From the Peterson Institiute for International Economics by Juan Carlos Martinez Oliva:
The Barclays scandal over manipulation of the LIBOR (an acronym which stands for London InterBank Offered Rate) has put this important monetary indicator in the spotlight in recent days. The LIBOR rate may not be well known to people outside the financial sector, but it affects most people’s lives directly or indirectly, underpinning hundreds of trillions of dollars in transactions across the globe. It represents the primary benchmark index for pricing a large variety of consumer and corporate loans, debt instruments, and debt securities. It also represents the reference indicator for settlement of interest rate contracts on many of the world’s major futures and options exchanges. It is mentioned in standard derivative and loan documentation, and is used for an increasing range of such retail products as mortgages and college loans. More broadly it can also be viewed as an indicator of banking conditions, and of market expectations for central banks’ monetary stance. Following the Barclays revelations, it is therefore imperative that a review be undertaken aimed at fixing the mechanism of LIBOR and protecting it from manipulation. A thorough study of regulatory issues associated with LIBOR is also important to prevent future failures in the regulatory supervision of wholesale conduct.
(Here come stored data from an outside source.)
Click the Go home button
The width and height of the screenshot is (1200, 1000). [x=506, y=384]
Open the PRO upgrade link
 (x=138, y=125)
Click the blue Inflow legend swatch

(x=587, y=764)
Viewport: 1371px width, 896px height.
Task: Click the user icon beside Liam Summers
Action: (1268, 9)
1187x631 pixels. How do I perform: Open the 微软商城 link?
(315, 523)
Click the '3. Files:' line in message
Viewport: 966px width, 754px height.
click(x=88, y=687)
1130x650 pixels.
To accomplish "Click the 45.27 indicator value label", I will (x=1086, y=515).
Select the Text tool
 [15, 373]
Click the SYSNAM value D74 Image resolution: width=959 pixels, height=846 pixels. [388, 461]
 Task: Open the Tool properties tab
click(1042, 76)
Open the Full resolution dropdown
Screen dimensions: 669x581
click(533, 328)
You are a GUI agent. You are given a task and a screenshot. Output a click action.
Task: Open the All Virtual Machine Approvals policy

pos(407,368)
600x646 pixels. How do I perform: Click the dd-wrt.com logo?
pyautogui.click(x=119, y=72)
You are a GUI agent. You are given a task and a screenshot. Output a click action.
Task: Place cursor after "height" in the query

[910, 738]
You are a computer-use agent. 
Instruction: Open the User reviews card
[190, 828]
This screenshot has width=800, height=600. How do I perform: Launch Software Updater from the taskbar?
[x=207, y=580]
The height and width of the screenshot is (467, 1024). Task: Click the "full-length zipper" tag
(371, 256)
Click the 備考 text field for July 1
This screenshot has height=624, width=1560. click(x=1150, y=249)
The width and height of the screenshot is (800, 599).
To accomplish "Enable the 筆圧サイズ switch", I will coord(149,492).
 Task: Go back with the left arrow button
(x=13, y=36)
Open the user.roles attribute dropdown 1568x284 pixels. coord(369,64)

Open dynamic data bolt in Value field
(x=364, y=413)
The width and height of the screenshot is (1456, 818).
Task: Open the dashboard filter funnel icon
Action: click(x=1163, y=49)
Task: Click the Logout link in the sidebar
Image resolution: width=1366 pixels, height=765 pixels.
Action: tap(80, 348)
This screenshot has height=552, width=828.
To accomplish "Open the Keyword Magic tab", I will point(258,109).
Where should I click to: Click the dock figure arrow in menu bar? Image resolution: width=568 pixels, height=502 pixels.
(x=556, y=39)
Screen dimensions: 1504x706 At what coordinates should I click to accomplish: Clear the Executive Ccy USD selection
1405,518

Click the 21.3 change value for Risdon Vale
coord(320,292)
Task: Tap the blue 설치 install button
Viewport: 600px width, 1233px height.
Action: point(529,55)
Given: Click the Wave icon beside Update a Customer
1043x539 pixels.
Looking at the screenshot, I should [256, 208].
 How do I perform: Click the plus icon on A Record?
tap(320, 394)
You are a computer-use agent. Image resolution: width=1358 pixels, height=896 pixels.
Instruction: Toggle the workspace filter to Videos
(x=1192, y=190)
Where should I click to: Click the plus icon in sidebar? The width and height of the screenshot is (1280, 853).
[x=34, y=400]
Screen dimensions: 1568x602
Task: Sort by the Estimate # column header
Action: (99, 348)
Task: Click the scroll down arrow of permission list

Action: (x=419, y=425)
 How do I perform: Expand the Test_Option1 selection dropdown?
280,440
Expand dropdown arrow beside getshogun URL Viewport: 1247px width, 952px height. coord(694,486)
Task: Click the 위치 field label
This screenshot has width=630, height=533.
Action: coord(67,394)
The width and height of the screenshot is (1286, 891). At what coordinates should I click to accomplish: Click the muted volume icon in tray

LIBOR is basically an indicative average interest rate at which a sample of major banks (the so-called panel banks) agree to lend each other unsecured funds on the London money market. Accordingly, it represents the lowest real-world cost of unsecured funding in the London market.
LIBOR is not a single rate. Indeed, there are no fewer than 15 different maturities (ranging from overnight to 12 months) and 10 different currencies for which it is calculated; 150 rates are therefore calculated each business day. The official LIBOR interest rates are daily announced at 11:00 a.m. GMT by Thomson Reuters on behalf of the British Bankers’ Association (BBA, see www.bbalibor.com).
Just before 11:00 a.m. GMT, the BBA polls a specific panel of highly reputable, high-volume banks that participate in the London wholesale money market. The BBA finds out the rate at which each bank on the panel could borrow from other banks, for specific maturities and currencies. The BBA estimates the central tendency—the so-called interquartile mean—for each maturity, and then publishes these rates at about 11:30 a.m. GMT.